En general, El Reino de los Cielos me aburrió soberanamente. Me dio la impresión de estar revisando ese arcaico El Cid de Anthony Mann, como si se tratara de una película épica anclada en el pasado, de diálogos fatuos y situaciones sin salsa, aunque con la tecnología de hoy en día. Una tecnología de la que últimamente se está abusando en exceso. Empiezo a estar cansado de tanto mogollón de ejércitos digitalizados. El multiplicar a cuatro extras por tropecientos mil ya no me sorprende. Al contrario, me agota. Me gustaba más la tarea artesanal de un tipo como el citado Mann, el cual, sí solamente podía contar con 53 tíos para reflejar el fragor de la batalla, los aprovechaba al máximo y acababa dando el pego de la misma manera. Al menos era cine hecho con amor y dedicación, aunque los resultados, como en el caso de El Cid, fueran igual de desastrosos. Pero al menos se notaban esas ganas y ese empeño que no tiene la película de Scott. Y eso, en el fondo, se agradece.
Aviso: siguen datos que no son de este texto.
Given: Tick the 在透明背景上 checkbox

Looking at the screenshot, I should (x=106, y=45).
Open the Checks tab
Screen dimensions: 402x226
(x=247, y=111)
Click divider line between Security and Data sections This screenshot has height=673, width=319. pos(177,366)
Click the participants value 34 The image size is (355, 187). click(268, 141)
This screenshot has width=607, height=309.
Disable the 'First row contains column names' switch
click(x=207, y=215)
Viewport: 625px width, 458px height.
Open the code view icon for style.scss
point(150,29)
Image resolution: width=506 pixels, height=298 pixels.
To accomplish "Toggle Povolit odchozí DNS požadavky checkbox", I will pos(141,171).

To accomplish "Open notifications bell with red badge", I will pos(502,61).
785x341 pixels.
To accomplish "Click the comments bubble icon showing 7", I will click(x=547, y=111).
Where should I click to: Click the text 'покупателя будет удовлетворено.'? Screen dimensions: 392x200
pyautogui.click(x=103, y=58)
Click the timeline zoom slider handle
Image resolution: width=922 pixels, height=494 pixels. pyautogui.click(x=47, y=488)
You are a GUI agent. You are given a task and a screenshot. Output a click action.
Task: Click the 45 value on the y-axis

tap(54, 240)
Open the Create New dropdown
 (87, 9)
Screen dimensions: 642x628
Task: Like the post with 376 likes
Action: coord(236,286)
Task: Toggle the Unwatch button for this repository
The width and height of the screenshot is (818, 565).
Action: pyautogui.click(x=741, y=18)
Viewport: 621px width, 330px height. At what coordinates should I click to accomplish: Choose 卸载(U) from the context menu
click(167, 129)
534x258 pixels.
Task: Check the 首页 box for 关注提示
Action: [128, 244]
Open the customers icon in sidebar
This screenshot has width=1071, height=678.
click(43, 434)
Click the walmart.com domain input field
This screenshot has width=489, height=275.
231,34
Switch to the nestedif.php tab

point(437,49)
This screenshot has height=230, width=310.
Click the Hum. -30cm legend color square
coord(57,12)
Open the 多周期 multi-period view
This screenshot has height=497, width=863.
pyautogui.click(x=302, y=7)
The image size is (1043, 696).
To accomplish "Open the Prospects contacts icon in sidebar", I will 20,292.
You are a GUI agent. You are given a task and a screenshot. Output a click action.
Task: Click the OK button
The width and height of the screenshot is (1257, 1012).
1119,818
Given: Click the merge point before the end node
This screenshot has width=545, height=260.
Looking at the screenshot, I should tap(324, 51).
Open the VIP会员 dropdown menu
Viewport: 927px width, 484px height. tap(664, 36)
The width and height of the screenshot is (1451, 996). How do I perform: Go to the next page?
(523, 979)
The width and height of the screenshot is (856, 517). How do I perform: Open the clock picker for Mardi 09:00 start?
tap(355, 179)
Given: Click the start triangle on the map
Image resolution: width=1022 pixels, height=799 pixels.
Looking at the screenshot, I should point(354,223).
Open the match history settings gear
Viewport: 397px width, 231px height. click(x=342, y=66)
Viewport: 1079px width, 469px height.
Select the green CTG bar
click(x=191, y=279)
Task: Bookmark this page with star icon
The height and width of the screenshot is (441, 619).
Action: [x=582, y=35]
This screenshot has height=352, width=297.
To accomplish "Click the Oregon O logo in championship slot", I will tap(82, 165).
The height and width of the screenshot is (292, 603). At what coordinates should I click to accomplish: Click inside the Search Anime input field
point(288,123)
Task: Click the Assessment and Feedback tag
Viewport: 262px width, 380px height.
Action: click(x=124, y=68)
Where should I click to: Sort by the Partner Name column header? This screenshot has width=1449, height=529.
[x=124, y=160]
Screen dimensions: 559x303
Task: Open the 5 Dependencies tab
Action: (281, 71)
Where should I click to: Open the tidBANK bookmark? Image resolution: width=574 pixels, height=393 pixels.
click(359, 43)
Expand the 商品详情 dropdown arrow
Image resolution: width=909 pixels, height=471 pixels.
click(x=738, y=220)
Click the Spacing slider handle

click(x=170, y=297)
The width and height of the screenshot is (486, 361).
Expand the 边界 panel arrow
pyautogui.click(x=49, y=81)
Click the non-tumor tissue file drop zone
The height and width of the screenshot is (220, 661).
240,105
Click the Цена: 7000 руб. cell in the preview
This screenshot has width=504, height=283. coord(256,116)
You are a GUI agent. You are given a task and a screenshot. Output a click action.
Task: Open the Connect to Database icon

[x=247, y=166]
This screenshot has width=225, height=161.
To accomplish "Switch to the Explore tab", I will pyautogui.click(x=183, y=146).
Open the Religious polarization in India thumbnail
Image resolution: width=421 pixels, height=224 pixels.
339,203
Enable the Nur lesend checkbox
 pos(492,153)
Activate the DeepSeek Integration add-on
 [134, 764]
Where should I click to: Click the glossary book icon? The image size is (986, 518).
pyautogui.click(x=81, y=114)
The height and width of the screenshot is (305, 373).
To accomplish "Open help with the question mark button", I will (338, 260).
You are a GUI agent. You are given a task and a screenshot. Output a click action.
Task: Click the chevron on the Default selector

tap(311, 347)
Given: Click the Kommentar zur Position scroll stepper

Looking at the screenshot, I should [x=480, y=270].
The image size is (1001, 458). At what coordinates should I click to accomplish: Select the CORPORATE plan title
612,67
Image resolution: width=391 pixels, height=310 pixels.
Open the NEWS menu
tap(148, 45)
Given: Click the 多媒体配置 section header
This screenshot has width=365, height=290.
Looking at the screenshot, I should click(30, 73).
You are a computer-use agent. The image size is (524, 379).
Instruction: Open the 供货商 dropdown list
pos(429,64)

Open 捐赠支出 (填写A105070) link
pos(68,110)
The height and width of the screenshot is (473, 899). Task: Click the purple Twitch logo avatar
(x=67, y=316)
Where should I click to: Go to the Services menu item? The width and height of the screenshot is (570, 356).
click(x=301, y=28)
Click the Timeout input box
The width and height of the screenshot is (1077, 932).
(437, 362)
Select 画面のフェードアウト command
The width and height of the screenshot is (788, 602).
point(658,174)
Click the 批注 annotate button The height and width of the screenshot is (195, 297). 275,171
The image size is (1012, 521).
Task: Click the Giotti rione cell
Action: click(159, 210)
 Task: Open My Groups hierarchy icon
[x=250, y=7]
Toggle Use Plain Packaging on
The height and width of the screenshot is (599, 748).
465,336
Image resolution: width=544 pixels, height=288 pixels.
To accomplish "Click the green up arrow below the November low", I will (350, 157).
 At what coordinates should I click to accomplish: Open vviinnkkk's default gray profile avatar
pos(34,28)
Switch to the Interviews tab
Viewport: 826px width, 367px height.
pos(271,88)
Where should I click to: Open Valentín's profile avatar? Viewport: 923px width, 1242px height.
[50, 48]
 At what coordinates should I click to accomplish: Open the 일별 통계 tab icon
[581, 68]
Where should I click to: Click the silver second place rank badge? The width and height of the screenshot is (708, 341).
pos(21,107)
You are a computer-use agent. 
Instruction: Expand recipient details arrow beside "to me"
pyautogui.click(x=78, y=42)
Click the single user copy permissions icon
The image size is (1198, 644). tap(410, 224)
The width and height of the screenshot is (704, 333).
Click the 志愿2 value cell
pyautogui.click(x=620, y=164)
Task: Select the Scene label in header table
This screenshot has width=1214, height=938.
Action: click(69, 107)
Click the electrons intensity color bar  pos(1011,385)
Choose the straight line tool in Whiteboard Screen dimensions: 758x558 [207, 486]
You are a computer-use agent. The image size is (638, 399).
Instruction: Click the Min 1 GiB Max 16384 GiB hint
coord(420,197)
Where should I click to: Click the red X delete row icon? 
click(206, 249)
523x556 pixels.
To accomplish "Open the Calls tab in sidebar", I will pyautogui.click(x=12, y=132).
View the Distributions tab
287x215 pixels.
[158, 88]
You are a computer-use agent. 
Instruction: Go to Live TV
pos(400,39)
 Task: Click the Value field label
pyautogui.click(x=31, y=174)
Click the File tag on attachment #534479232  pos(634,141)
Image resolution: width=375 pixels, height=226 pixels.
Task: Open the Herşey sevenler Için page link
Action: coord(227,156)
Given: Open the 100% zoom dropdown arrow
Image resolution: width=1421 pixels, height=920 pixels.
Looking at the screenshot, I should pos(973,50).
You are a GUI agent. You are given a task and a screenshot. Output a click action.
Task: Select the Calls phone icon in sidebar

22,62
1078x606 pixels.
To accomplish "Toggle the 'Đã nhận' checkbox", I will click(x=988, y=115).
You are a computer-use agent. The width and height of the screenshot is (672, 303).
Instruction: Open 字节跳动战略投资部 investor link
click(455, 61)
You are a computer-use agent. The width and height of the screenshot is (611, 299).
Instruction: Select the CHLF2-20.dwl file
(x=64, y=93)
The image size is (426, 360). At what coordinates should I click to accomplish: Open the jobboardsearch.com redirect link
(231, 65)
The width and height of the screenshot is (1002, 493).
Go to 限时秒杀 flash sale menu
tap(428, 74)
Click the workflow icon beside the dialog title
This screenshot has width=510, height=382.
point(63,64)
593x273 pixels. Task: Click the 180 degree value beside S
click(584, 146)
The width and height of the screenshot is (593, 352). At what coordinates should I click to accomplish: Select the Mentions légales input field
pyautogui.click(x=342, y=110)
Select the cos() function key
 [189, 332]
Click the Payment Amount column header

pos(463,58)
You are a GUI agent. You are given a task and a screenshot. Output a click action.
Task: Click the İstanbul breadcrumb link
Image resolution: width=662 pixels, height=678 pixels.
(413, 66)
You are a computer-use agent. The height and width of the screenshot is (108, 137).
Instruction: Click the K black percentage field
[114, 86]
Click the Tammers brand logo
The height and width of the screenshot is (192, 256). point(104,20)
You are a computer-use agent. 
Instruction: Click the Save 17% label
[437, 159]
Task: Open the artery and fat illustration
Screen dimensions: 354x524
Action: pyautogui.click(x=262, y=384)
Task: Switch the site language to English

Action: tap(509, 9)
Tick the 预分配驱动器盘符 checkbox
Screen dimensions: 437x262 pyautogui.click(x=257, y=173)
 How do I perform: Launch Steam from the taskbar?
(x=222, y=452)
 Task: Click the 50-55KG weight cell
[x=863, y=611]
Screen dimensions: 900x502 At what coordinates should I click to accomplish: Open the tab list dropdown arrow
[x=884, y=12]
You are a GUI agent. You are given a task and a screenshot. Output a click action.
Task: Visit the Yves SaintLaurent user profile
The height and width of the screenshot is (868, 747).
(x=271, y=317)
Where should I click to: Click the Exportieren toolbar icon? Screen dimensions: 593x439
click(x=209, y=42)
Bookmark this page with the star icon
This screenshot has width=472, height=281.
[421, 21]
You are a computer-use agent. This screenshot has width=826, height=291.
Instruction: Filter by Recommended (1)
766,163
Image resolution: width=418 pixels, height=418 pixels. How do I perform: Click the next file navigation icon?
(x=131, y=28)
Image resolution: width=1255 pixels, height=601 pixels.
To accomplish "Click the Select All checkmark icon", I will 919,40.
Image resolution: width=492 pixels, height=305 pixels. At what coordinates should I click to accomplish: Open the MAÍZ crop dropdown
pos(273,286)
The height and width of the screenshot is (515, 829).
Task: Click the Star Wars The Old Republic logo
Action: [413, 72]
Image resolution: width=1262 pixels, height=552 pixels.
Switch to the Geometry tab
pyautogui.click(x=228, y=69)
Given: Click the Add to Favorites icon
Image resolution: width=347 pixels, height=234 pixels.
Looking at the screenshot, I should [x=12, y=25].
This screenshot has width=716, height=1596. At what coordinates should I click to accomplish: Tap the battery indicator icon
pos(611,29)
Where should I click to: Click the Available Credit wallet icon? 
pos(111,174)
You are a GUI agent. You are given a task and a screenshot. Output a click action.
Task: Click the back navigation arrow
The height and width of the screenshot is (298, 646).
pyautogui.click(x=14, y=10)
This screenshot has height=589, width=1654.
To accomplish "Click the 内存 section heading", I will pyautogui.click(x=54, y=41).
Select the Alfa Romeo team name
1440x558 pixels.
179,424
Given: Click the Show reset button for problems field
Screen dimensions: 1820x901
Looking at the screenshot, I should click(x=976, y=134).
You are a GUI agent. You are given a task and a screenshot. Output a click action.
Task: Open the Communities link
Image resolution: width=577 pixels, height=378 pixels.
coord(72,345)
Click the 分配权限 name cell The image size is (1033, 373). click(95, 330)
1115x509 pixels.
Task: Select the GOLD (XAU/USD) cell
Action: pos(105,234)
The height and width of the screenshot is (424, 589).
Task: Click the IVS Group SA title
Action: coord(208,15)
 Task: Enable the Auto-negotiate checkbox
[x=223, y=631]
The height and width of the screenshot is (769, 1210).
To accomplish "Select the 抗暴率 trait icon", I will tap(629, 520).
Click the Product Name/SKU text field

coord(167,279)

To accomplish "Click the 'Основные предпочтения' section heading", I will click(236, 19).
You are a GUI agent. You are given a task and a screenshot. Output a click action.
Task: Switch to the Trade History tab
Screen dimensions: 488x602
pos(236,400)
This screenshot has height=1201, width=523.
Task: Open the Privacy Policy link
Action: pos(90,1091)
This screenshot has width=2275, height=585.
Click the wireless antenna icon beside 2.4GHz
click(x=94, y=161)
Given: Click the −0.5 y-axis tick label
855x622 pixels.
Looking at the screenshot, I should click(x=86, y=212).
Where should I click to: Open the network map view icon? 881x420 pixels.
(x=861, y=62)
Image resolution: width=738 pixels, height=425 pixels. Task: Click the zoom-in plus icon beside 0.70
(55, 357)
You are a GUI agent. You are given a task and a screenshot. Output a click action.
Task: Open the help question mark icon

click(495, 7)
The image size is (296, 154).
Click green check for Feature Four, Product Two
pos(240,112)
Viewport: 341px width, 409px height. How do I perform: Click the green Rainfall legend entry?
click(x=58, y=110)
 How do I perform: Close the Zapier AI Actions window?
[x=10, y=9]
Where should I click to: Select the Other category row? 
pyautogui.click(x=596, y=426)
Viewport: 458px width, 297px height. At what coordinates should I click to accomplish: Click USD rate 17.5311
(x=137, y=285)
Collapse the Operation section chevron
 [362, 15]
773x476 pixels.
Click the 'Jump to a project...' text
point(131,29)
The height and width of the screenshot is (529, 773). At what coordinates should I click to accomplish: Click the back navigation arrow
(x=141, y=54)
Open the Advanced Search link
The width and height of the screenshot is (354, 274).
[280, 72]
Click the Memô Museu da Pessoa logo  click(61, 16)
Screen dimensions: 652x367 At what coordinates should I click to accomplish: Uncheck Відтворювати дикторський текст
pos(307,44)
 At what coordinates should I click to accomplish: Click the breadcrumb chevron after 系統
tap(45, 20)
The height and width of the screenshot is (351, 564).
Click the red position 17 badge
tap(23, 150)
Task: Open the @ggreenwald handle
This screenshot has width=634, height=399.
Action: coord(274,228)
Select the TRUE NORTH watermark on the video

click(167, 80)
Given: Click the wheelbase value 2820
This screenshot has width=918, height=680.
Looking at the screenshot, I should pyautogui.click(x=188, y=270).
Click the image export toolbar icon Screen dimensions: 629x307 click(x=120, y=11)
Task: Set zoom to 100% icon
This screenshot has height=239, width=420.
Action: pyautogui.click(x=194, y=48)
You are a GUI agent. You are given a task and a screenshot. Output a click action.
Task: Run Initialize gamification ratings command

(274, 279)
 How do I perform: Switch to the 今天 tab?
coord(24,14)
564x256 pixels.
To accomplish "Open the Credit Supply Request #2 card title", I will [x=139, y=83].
Quizás el director de Alien necesitaría ahora a alguien como Samuel Bronston para estar pendiente de su rodaje.

Analizada fríamente, El Reino de los Cielos, aparte de estar bastante mal explicada y dar una visión muy confusa sobre la realidad de Las Cruzadas, acaba siendo una película de momentos aislados. Momentos ciertamente deslumbrantes, de esos que denotan que, tras la dejadez actual de su realizador, se esconde un personaje con una sabiduría cinematográfica ejemplar. La visita nocturna de Balian al lugar en el que fue crucificado Jesucristo, rodeado de fantasmagóricas siluetas, o la presencia escalofriante del enfermizo Rey Balduino, enfundado su rostro tras una máscara de acero para esconder su deterioro físico a causa de la lepra, son destellos determinantes de la validez de Scott, empecinado ahora en desperdiciar su talento en delirios de grandeza tan vacíos como faltos de originalidad.

Como curiosidad final citarles que, debajo de la citada máscara del leproso Balduino, está agazapado uno de los actores más impresionantes de los últimos años, Edward Norton. De todos modos, ya que no podemos ver su rostro, es aconsejable disfrutar su voz en la versión original, pues en la doblada, tal y como dice un buen amigo mío, tras ese disfraz bien podría haberse metido el mismísimo Fary. Y, ciertamente, con el doblaje, surte el mismo efecto el Fary que el Norton.